* [EXCERPT PROVIDED]:
My little boy Charlie died at Brian House, your local children’s hospice. But the special times we had there are now some of my most precious memories. I’d like to tell you about Charlie’s life – in the hope that it inspires you to help another local child this Christmas. I hope that’s OK.
Charlie’s life was full of superheroes. His bedroom walls were covered in posters of all the Marvel characters from the films – The Hulk was his favourite. Our friends and family members fundraised for him (we called them ‘Charlie’s Superheroes’!) so that he could go on adventures after his cancer treatment. And everyone at Brian House; they were all superheroes to him and me as we spent the last three weeks of Charlie’s life there.
Charlie was bright (I know, every mum says that!) and he loved reading, but these were books far beyond what I expected. He had read the whole Harry Potter series by the time he was seven, and then moved onto ‘teen fiction’, like The Maze Runner. I can also clearly remember sitting listening to him giving me his opinions on Romeo and Juliet! But the thing I remember most about Charlie was that he was funny. Really, really funny. Every day he’d have a new silly dance to show me – and an endless list of jokes he’d made up to make me laugh. And that’s how we were. Laughing together every day.
And then, just after Christmas 2015, when Charlie was 10, he fell over.
He was airlifted to Alder Hey Hospital and it was there, on the 26th January 2016, that they found the lump on his brain stem. For five weeks we lived on the ward while Charlie had chemotherapy and hoped and cried and hoped some more. He got through the treatment – but was still very ill.
That’s when a group of friends got together to fundraise for Charlie, raising the money to give him the chance to have adventures, go to the places he’d always wanted to go to (but I could never afford). So, 2016 became the year of Charlie’s adventures. A tour round The Making of Harry Potter in London came first (of course!) and then a few months later we went to Disneyland. Best of all (for me) we were able to take him to Lapland (Charlie died knowing Santa was real – because he’d met him).
Charlie continued to get worse, losing first his mobility, then his voice. In January 2017 I was told there was nothing more they could do. They could prolong his life for a while with more drugs – but they couldn’t save him.
That day I took the hardest decision of my life. I chose not to chase extra days by putting him through more painful treatments, but rather to give Charlie the best quality of whatever life he had left. I was caring for Charlie myself but as he worsened he needed 24-hour care and I just couldn’t cope; I had no sleep for three days at one point. I desperately needed help and Charlie needed constant, expert medical care. And that’s what we found when we came to Brian House.
Charlie and I spent just over three weeks at this wonderful, bright, colourful oasis of care and calm. They gave him the ‘Sea Room’ but decorated it with his posters from home (a 3-foot tall inflatable Iron Man came in too).
Andrew – a family friend – was Charlie’s ‘lead’ nurse and having him there was so reassuring for both of us. But all the staff were just incredible. They took over all his care needs – and that was the biggest thing they did for me. I had become his nurse over the past year – Brian House let me be Mum again. They gave me a ‘guest’ room upstairs so I could just be with him all day every day, holding his hands, stroking his hair, telling him stories.
Charlie died at Brian House in February 2017 and I was lying on the bed beside him. No child should ever die, but I can say with complete certainty that Brian House was the right place for Charlie to be. After he died, the nurses gave him a bath and dressed him in his favourite clothes. They made all the funeral arrangements for me too.

* [WORK ITEM]:
Write out everything in the hospice letter about Charlie from "Charlie continued to" down to "to Brian House.", word for word.

(Dataset entries)
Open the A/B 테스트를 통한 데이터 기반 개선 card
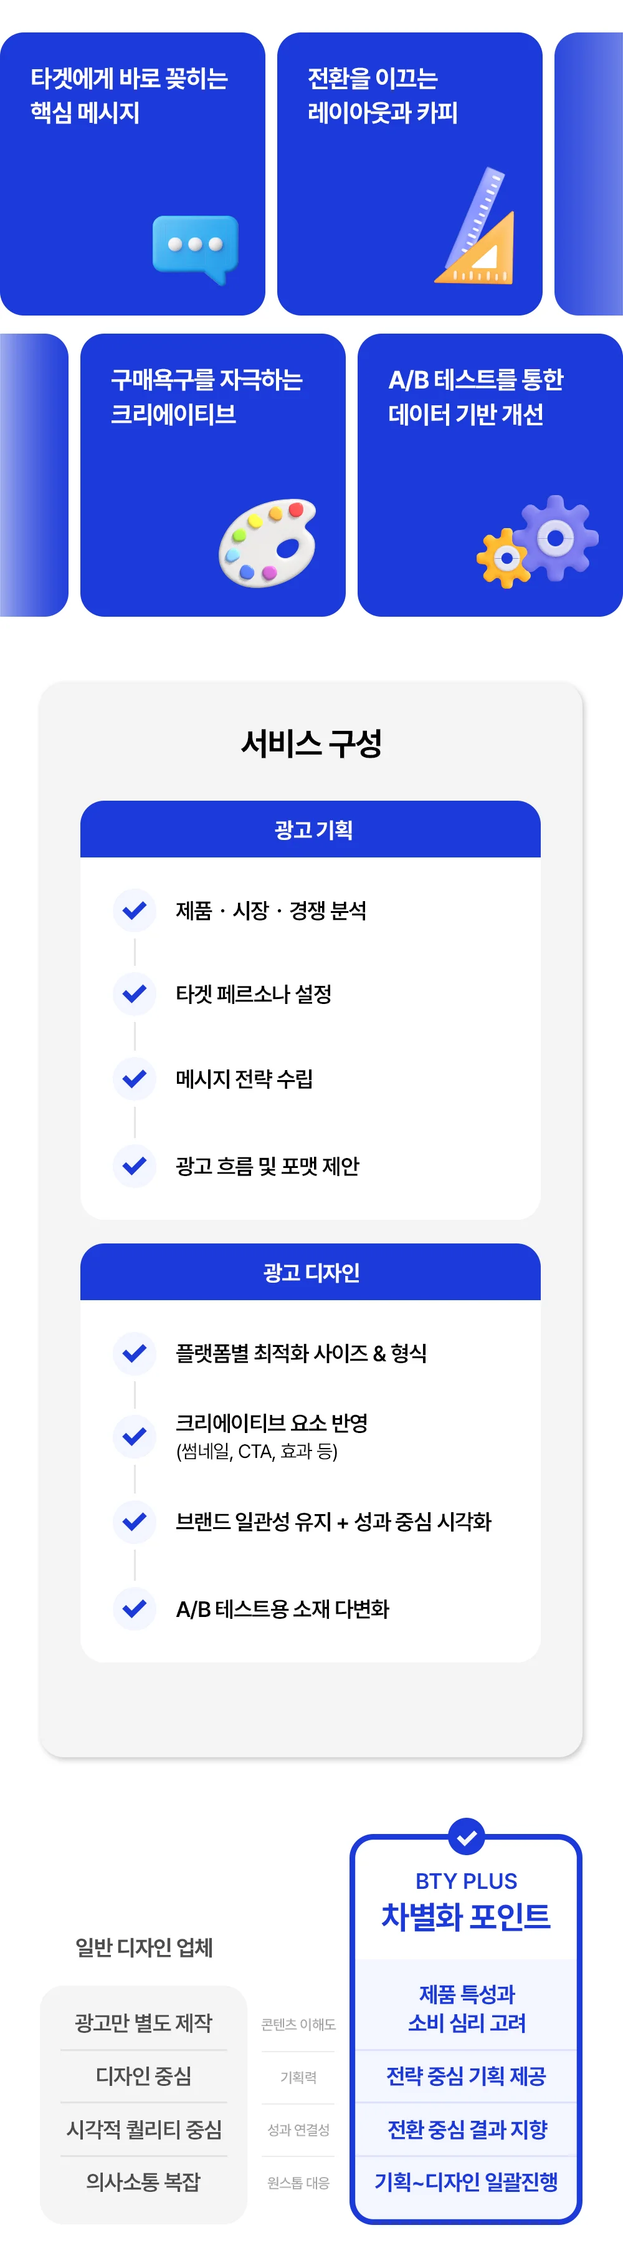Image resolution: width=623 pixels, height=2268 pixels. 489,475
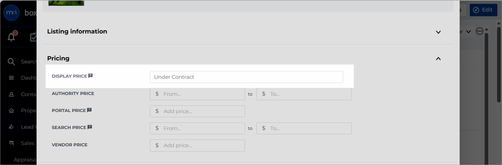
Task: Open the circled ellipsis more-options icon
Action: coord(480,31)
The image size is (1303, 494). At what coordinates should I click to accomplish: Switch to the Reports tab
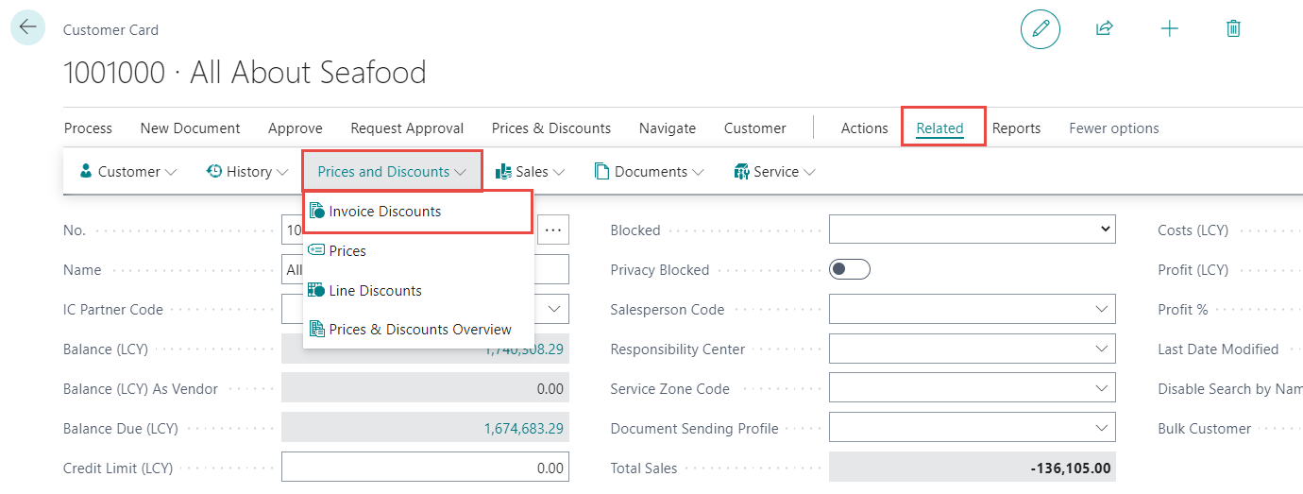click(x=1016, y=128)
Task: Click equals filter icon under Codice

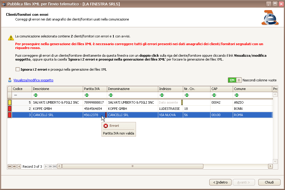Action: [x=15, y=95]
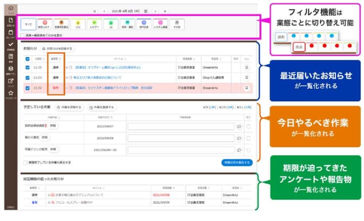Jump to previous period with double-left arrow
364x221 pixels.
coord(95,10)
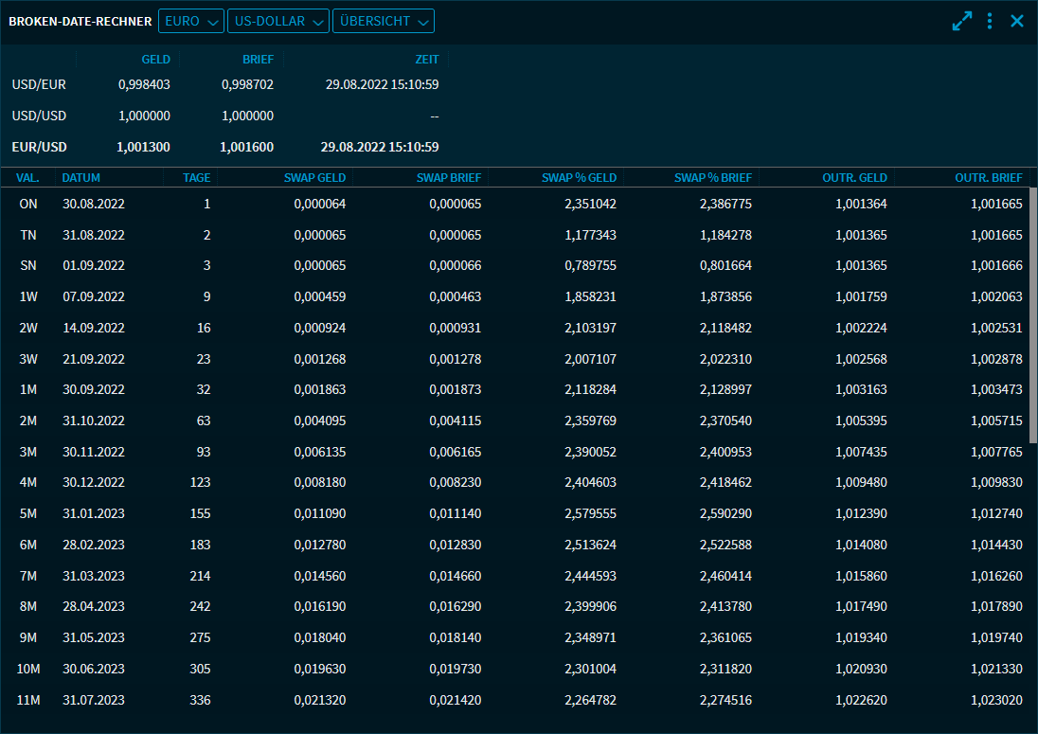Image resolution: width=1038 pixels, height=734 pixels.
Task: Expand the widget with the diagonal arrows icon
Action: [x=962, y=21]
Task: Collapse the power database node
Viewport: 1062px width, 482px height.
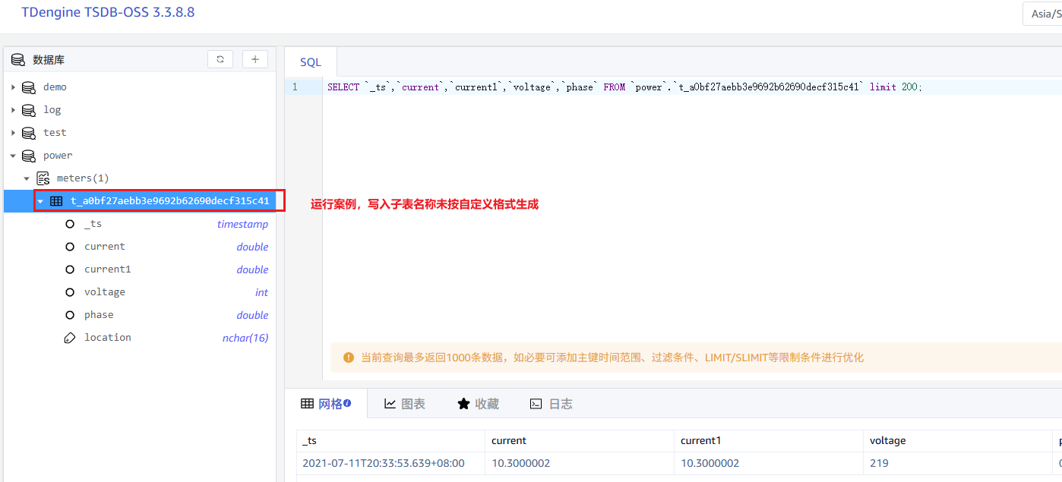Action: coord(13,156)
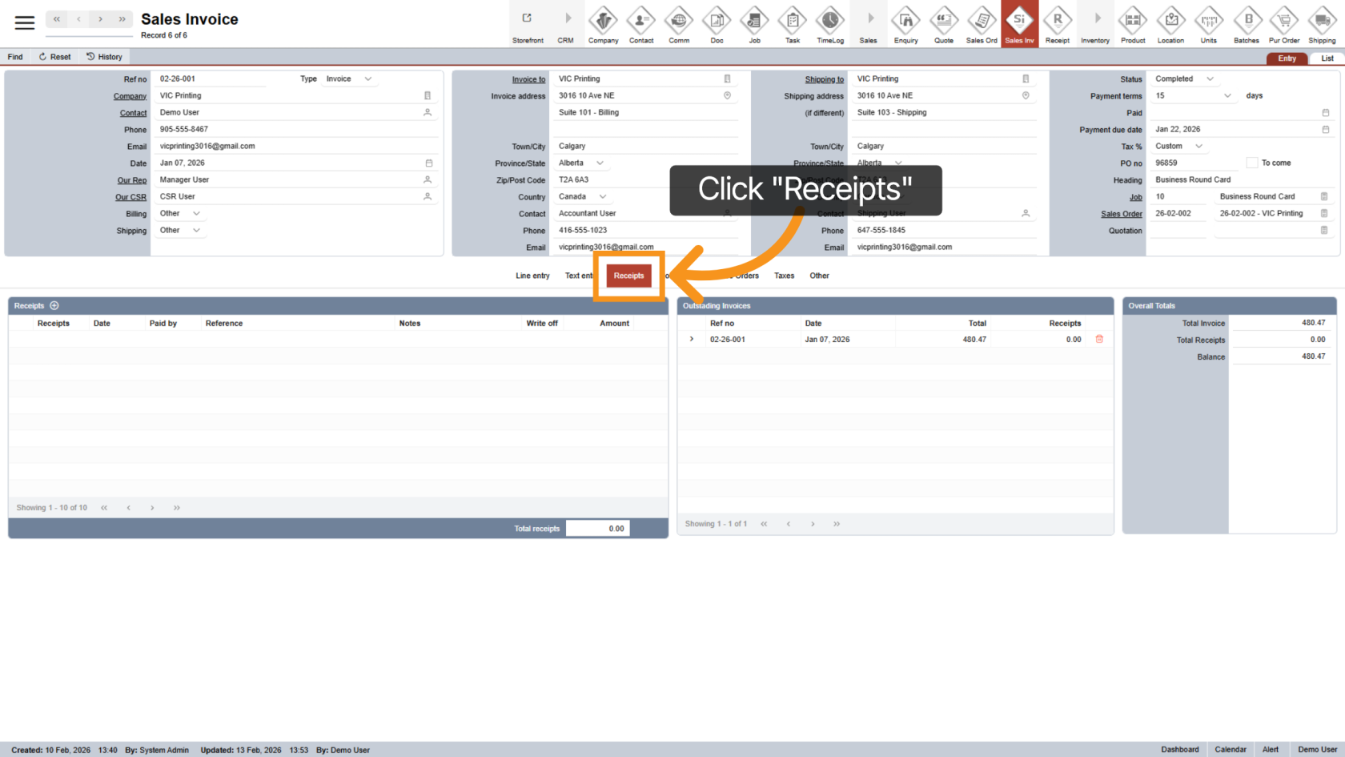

* [ANSWER SPACE]:
Charlie continued to get worse, losing first his mobility, then his voice. In January 2017 I was told there was nothing more they could do. They could prolong his life for a while with more drugs – but they couldn’t save him.
That day I took the hardest decision of my life. I chose not to chase extra days by putting him through more painful treatments, but rather to give Charlie the best quality of whatever life he had left. I was caring for Charlie myself but as he worsened he needed 24-hour care and I just couldn’t cope; I had no sleep for three days at one point. I desperately needed help and Charlie needed constant, expert medical care. And that’s what we found when we came to Brian House.